**YOUR GOAL:**
Write out the records below again, changing "sidebar" to "navigation pane" and keeping everything else the same. Omit the pictures from your answer.

**SOURCE RECORDS:**
-------------------------

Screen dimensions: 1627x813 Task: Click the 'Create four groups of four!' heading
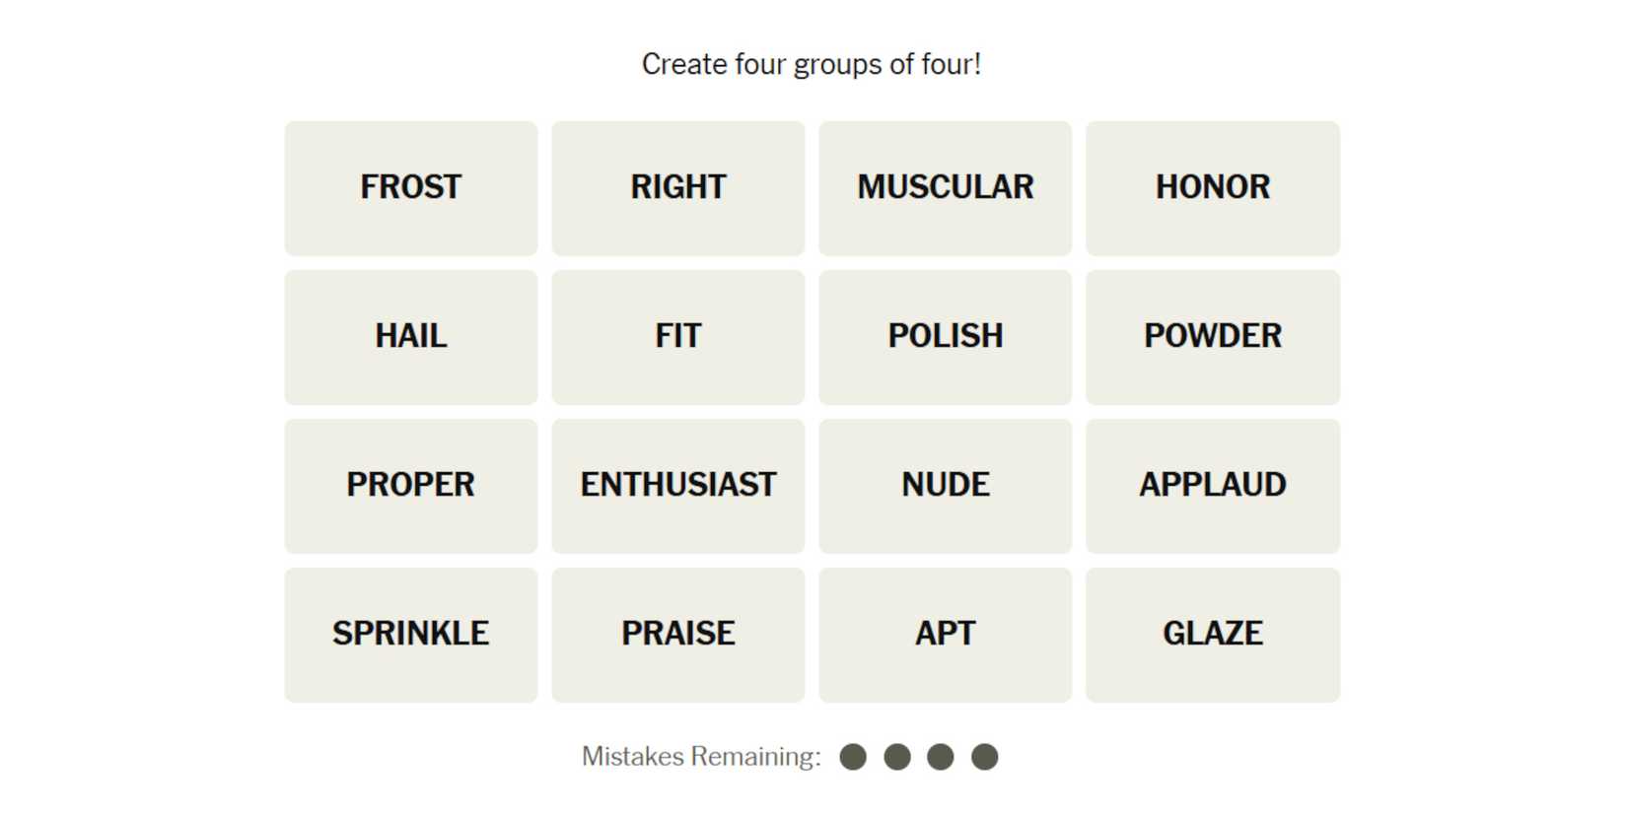[812, 64]
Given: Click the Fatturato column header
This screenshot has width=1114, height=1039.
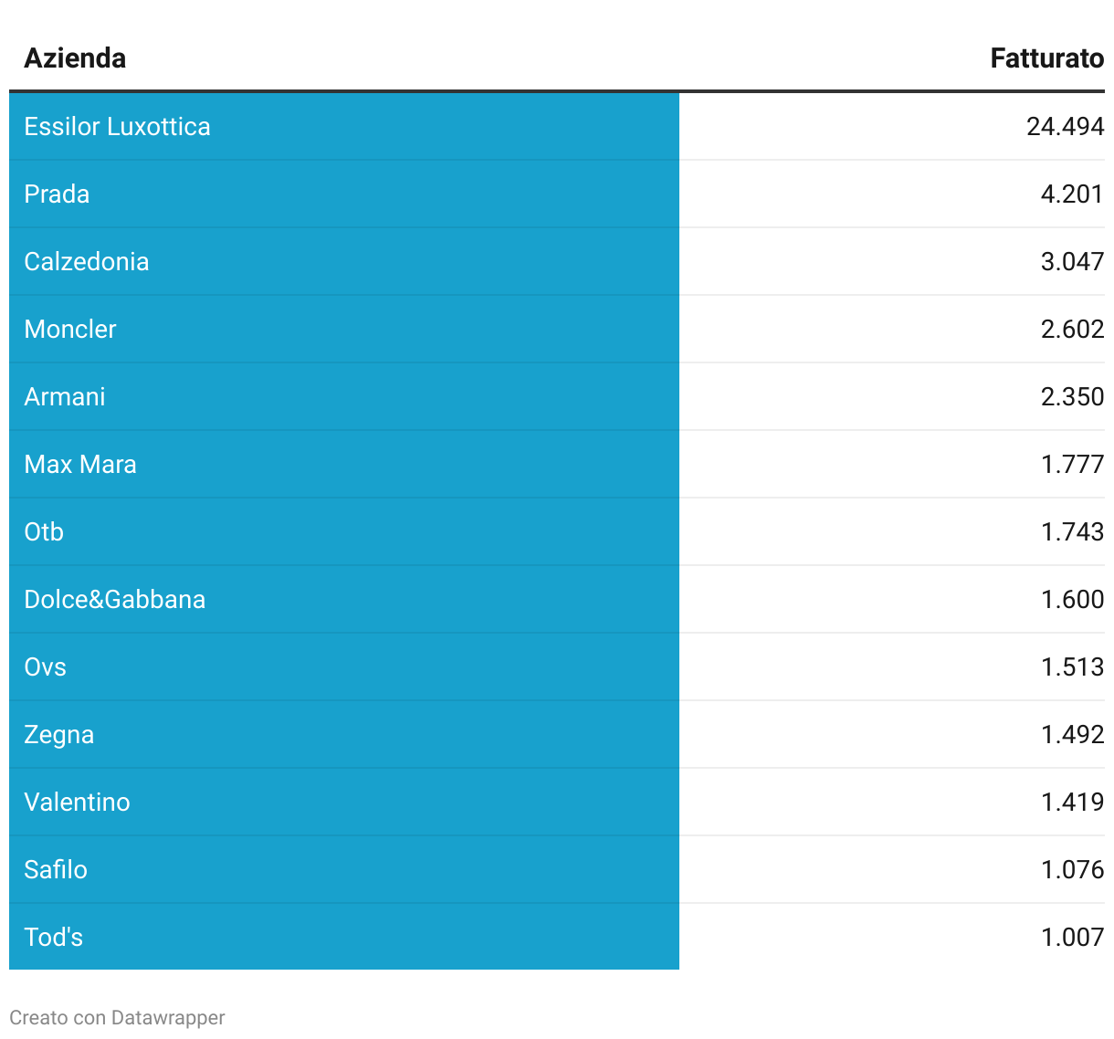Looking at the screenshot, I should tap(1046, 58).
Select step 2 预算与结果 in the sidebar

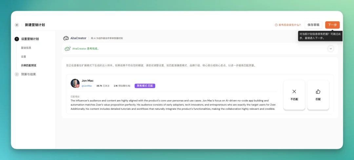[28, 74]
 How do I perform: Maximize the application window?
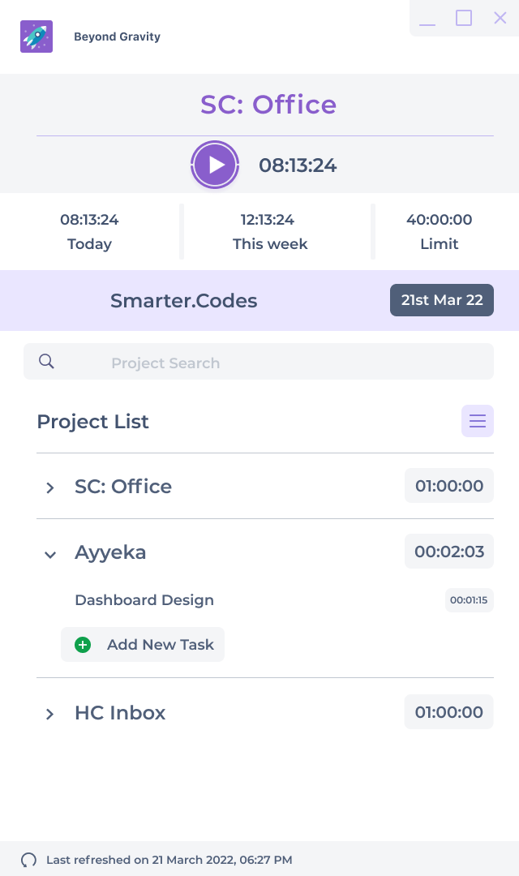(x=464, y=18)
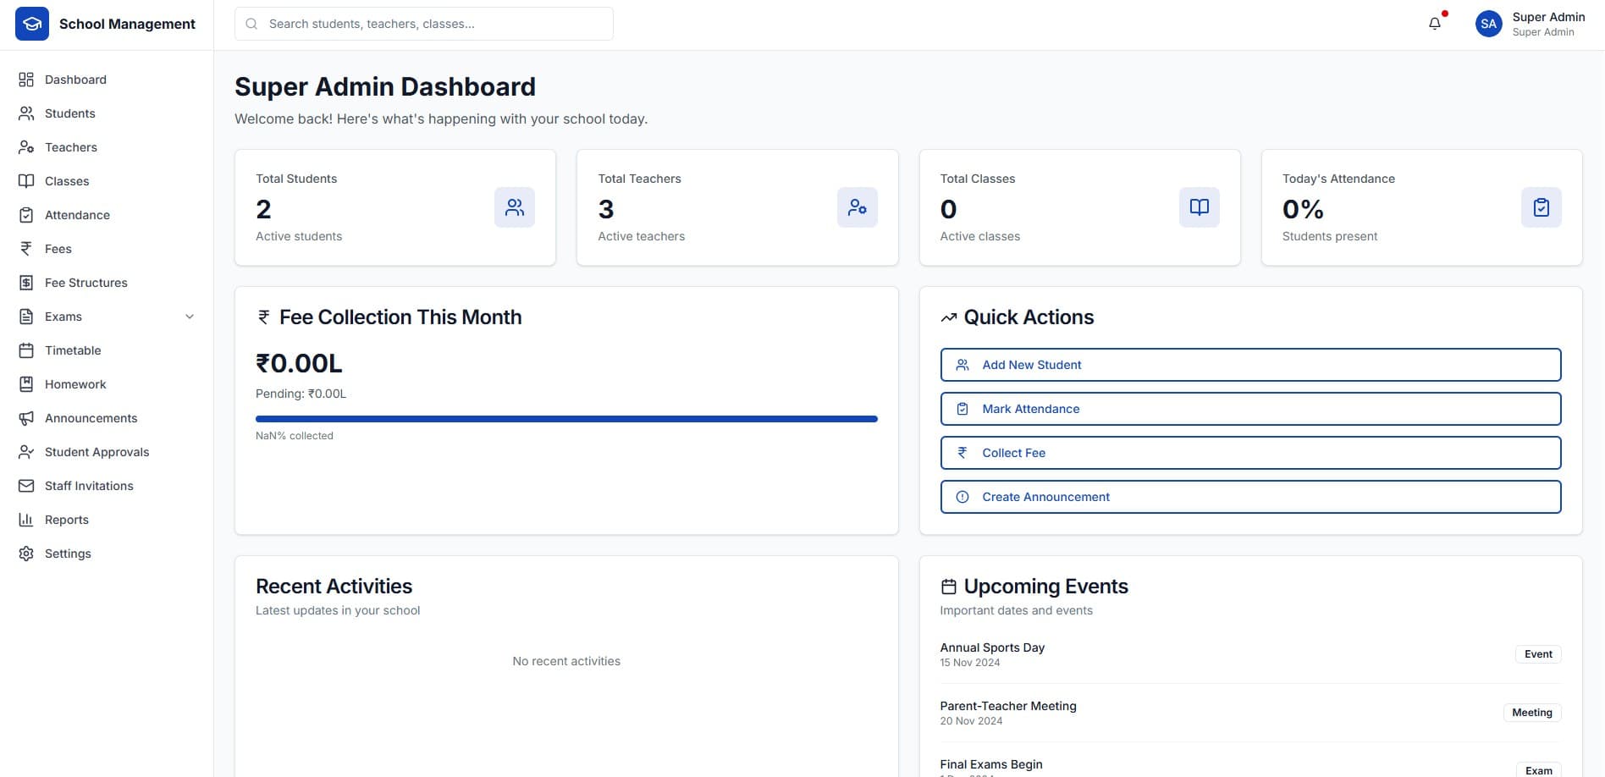Select the Announcements megaphone icon

pyautogui.click(x=25, y=417)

-------------------------

**COMPLETED EXERCISE:**
Screen dimensions: 1627x813 Task: Click the 'Create four groups of four!' heading
[812, 64]
Given: Click the Fatturato column header
This screenshot has width=1114, height=1039.
Looking at the screenshot, I should tap(1046, 58).
Select step 2 预算与结果 in the navigation pane

[28, 74]
 How do I perform: Maximize the application window?
(x=464, y=18)
Select the Announcements megaphone icon

pyautogui.click(x=25, y=417)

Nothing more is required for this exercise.